Hoje sou uma voz que está aqui em Brasília, dentro da secretaria, mas sou a responsabilidade de todas essas vozes que podem estar representadas aqui [os nomes no termo de posse], de muitos daqueles, e principalmente daquelas, que não conseguem chegar aqui. Considero que eu sou essa voz: porque eu sou uma de lá, eu sou a filha do seu Dudu e da dona Miracélia, que estão lá, dentro da Amazônia, dentro da comunidade, no território. Eu venho de uma luta coletiva, que originalmente é o Conselho Nacional dos Seringueiros. Eu venho das Comunidades Eclesiais de Base [CEBs, da Igreja Católica, que surgiram com o movimento da Teologia da Libertação, nos anos 1970], venho de um território onde a gente sempre viveu como comunidade, como coletivo, como parentes, como vizinhos, como mutirão nesta vivência da vida. Venho de um lugar onde a solidariedade se dava no mutirão, na vizinhança, com compadres e comadres. Este termo de posse aqui foi trazido pelos meus colegas do mestrado profissional do qual eu fiz parte. Esse coletivo veio aqui para dizer que eu não estaria só.

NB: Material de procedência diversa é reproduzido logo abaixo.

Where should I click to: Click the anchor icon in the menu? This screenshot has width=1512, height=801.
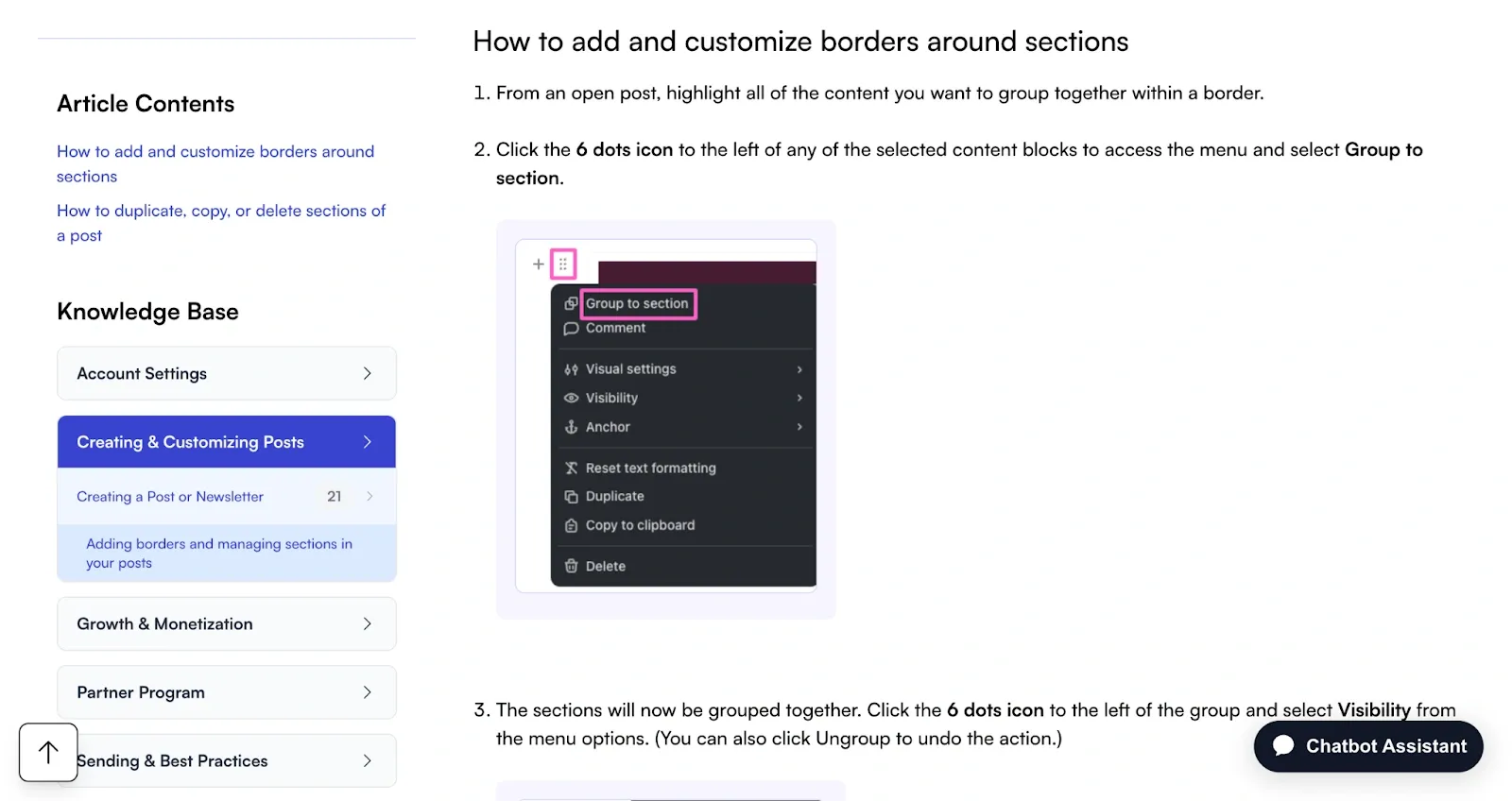coord(571,427)
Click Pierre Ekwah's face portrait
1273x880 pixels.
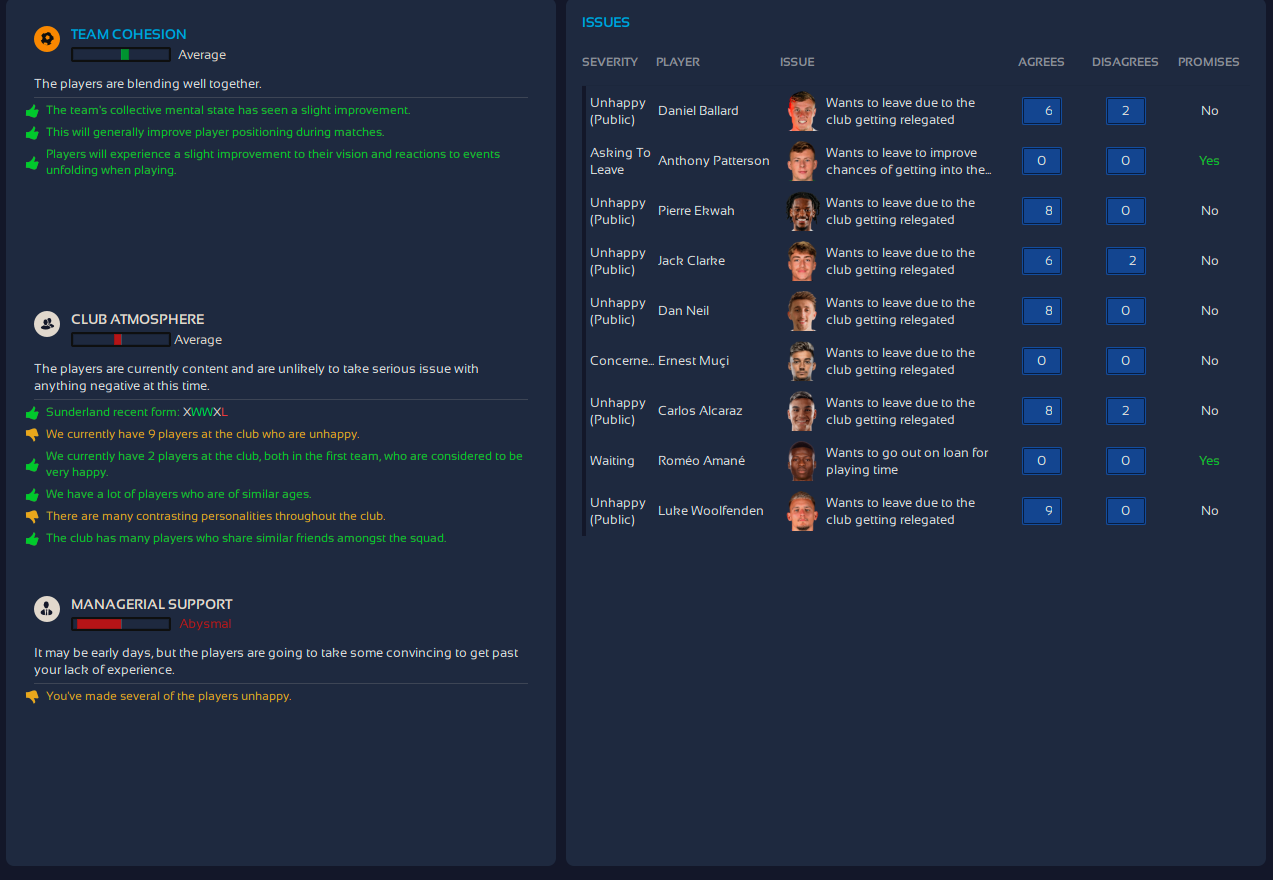click(x=802, y=211)
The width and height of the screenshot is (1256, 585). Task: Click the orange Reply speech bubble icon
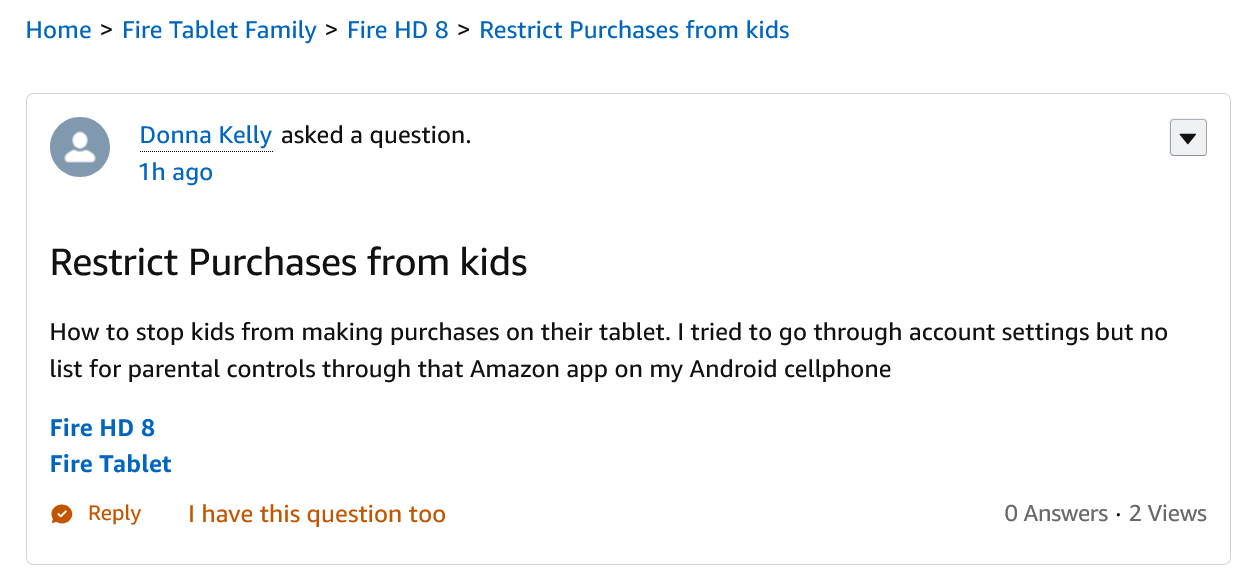(62, 514)
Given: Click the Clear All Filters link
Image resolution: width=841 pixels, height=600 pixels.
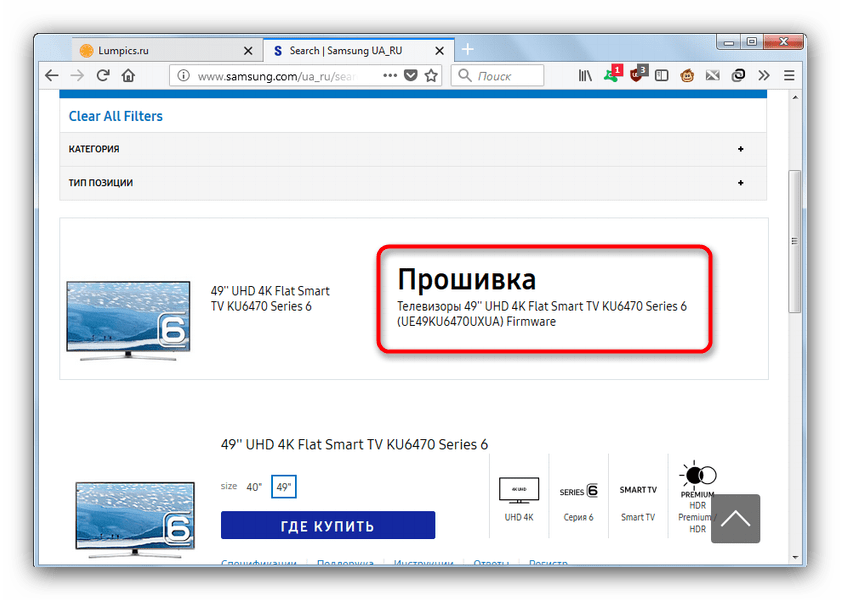Looking at the screenshot, I should pyautogui.click(x=115, y=116).
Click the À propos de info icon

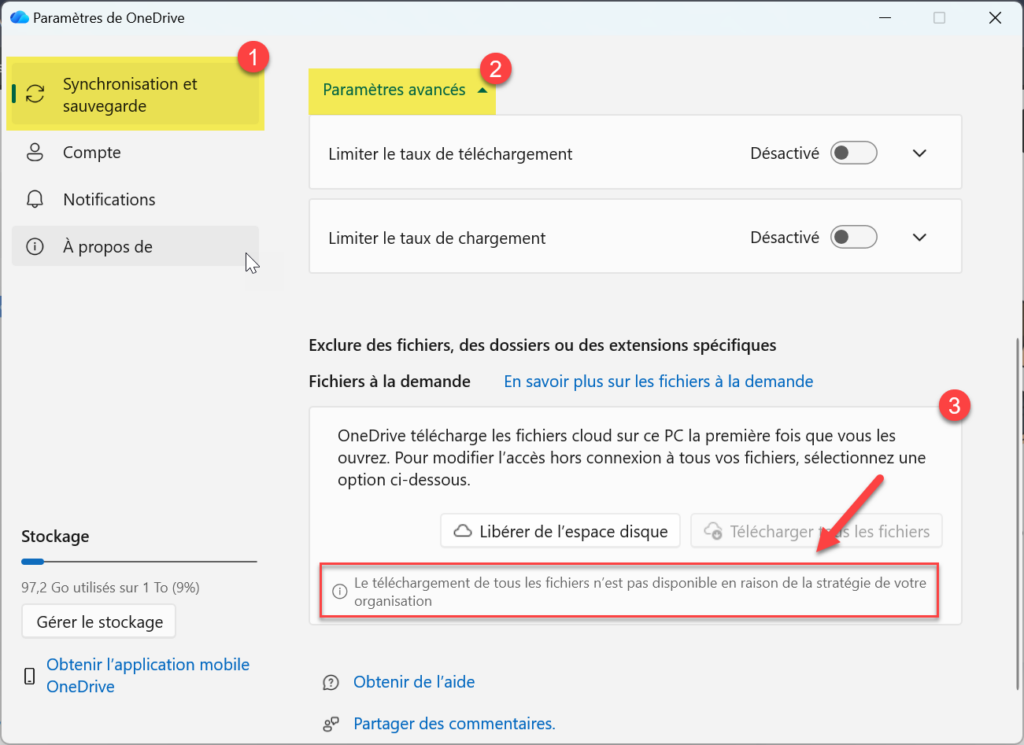(35, 247)
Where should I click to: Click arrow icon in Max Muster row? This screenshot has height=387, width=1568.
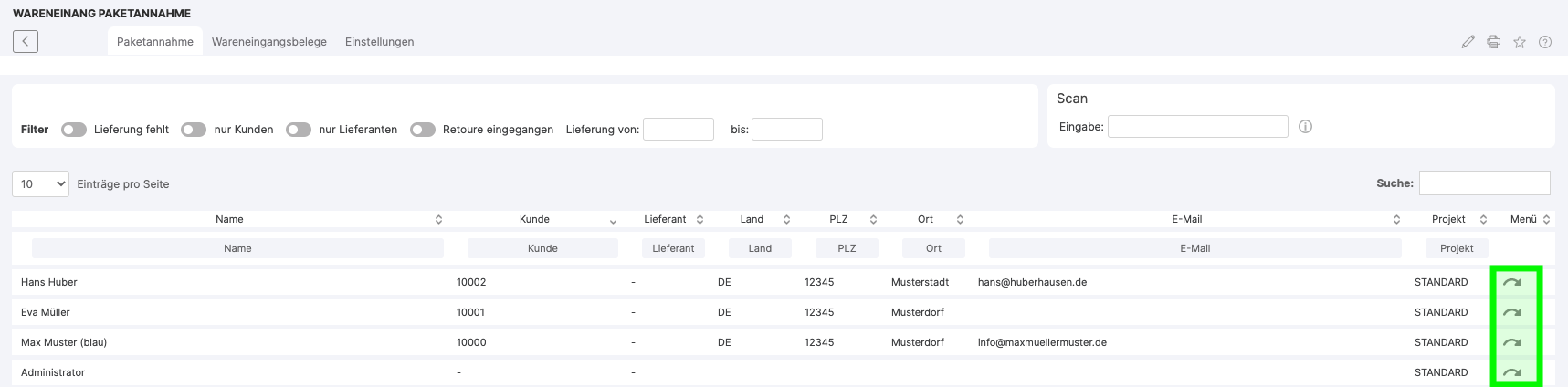coord(1512,342)
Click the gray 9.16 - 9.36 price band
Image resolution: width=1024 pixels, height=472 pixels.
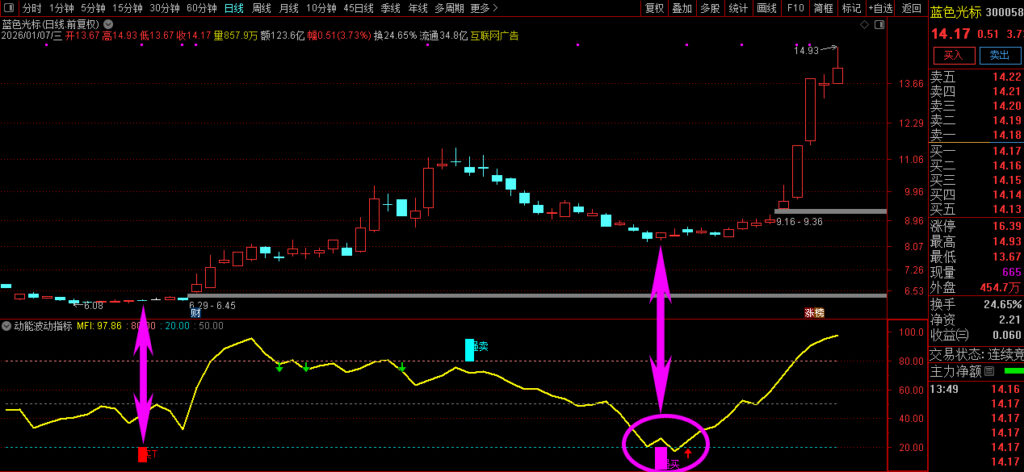(x=829, y=211)
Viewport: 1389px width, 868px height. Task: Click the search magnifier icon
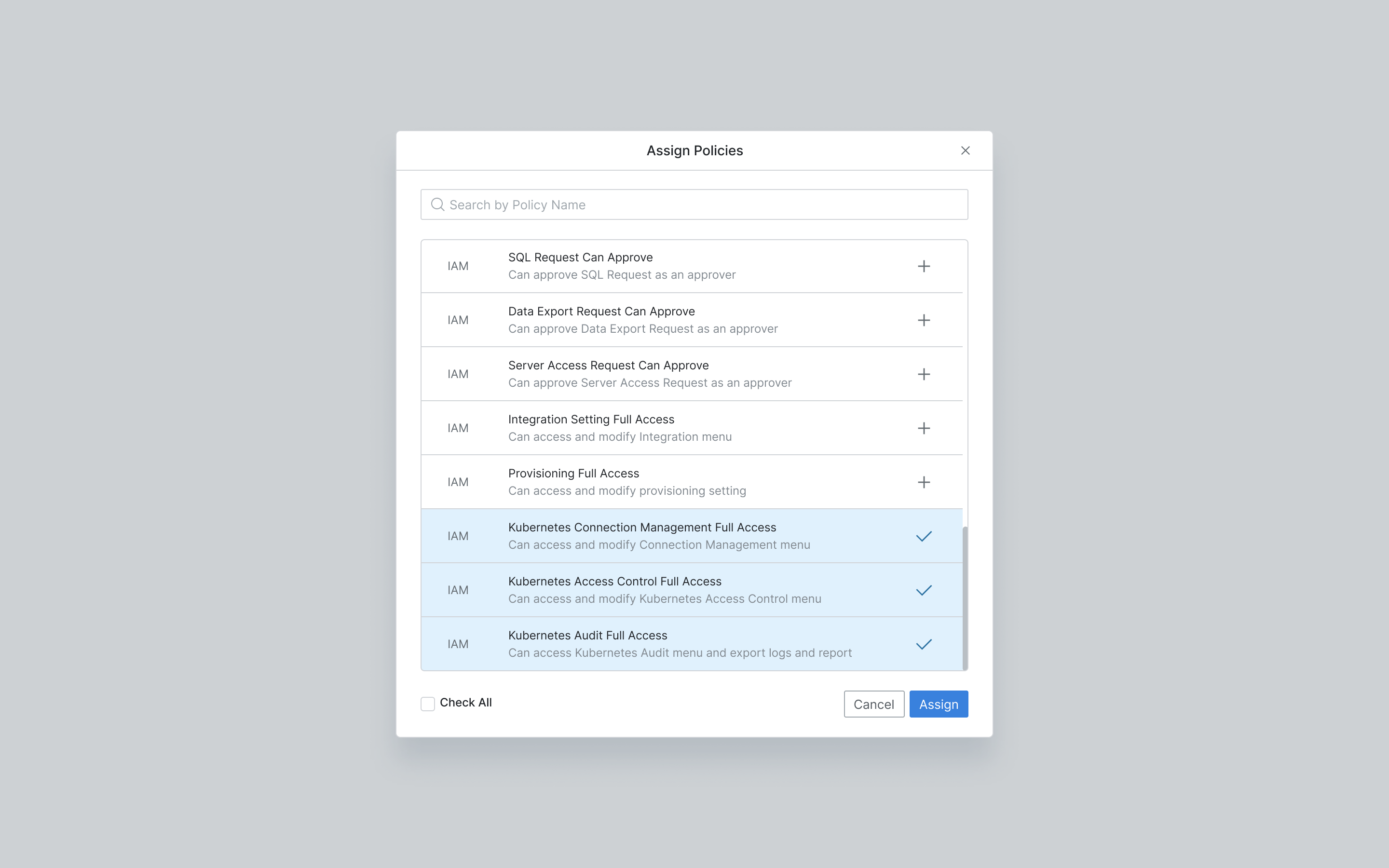coord(437,204)
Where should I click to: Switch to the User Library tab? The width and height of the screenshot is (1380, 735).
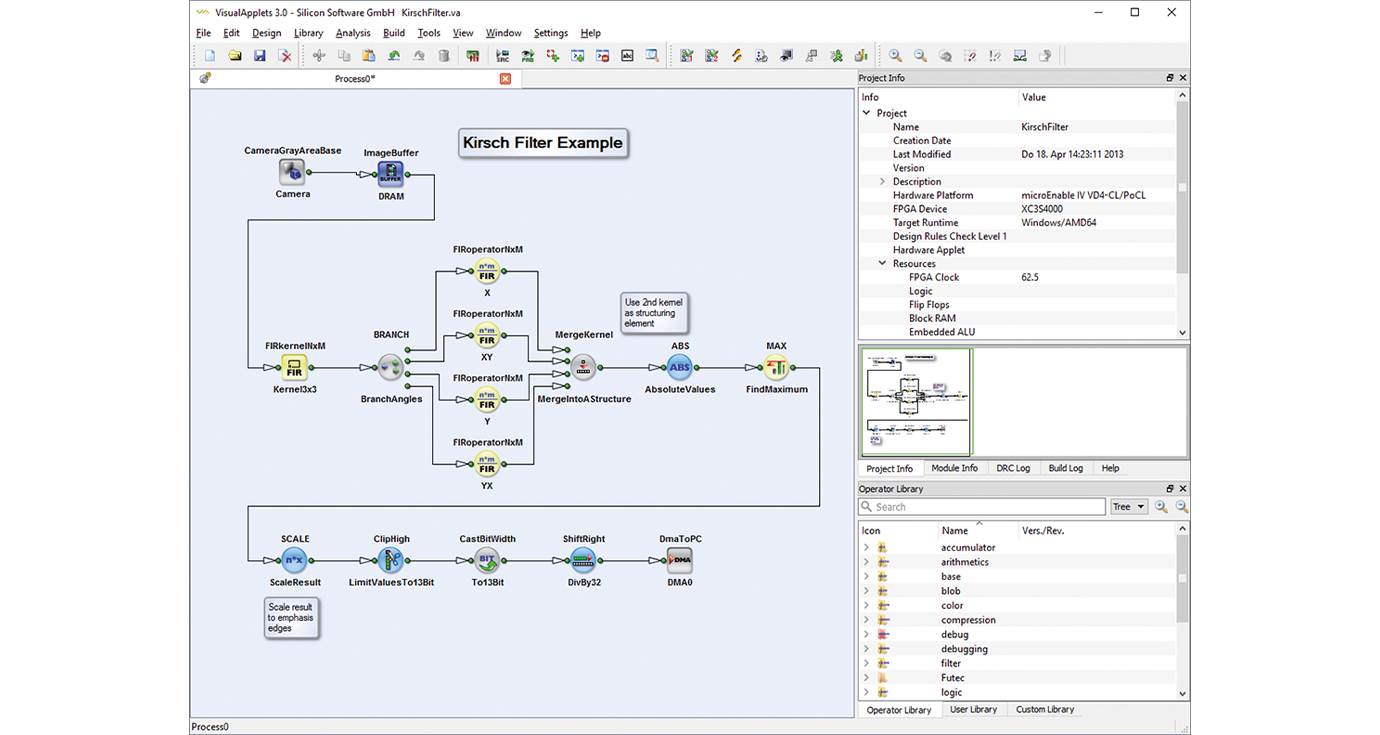[x=973, y=709]
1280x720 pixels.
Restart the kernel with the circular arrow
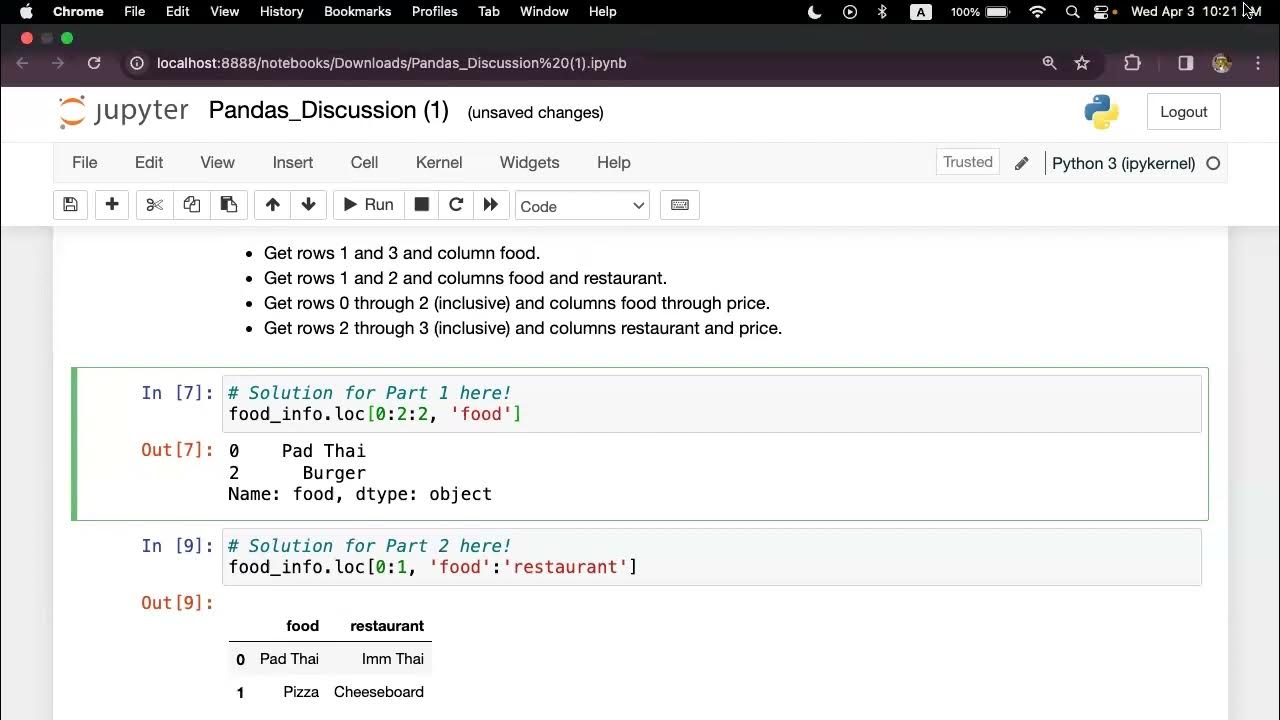click(x=456, y=205)
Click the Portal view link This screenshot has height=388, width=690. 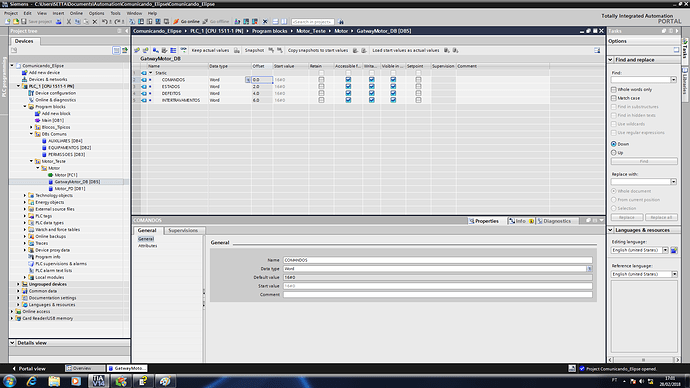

Uma das primeiras mensagens que recebi quando fui convidada e anunciei que eu estaria neste espaço foi de uma parenta pescadora. E ela dizia assim: “Uma de nós foi convocada e tem a nossa autorização para seguir. Ela não vai ser um deles, ela vai estar lá emprestada por nós”. Esta Secretaria de Povos e Comunidades Tradicionais é um espaço de resistência, um espaço de conquista de povos e comunidades tradicionais. Esperamos mais de 500 anos de história para ter o Ministério dos Povos Indígenas. Eles estão celebrando, e nós celebramos com eles. Nós, das demais comunidades tradicionais, queríamos também um espaço. E na transição foi construído este espaço [a secretaria]. Para minha surpresa, depois eu fui convidada pela nossa ministra Marina Silva para estar aqui, o que muito me honra. Recebi não como convite, mas como convocação. Tem coisas que não tem como dizer não, sabendo do meu lugar de uma mulher negra da floresta, afro-indígena, cabocla, ribeirinha, e de tantas outras identidades. Tive minha vida toda pautada na luta por política. Antes eu só estive na porta, aguardando uma entrada para trazer proposições. Estar aqui, recepcionando demandas dos meus e dos nossos, e ser um instrumento para ajudar nessa formulação junto a outra mulher, que tem uma história muito similar à minha, isso é convocação.

A Secretaria de Povos e Comunidades Tradicionais e os ministérios do Meio Ambiente e Mudança do Clima e dos Povos Indígenas colocaram essas pessoas em posição de protagonismo e deram esperanças a essas comunidades, sobretudo após as violências do governo Bolsonaro. O que enxerga como prioridade neste cenário pós-devastação da vida e dos biomas?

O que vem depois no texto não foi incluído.